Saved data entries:
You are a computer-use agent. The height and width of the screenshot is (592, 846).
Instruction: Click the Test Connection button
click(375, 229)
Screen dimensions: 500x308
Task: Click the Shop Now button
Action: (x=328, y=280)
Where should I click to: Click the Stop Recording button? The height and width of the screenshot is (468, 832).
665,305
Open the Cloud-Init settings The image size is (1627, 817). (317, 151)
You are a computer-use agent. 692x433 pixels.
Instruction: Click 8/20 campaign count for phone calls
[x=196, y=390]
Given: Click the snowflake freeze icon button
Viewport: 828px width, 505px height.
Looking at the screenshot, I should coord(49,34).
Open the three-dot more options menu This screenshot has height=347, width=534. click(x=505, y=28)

▶ **Problem requirements**:
Find the lines above with the word "Open". Copy them out.

▶ **Task answer**:
Open the Cloud-Init settings The image size is (1627, 817). (317, 151)
Open the three-dot more options menu This screenshot has height=347, width=534. click(x=505, y=28)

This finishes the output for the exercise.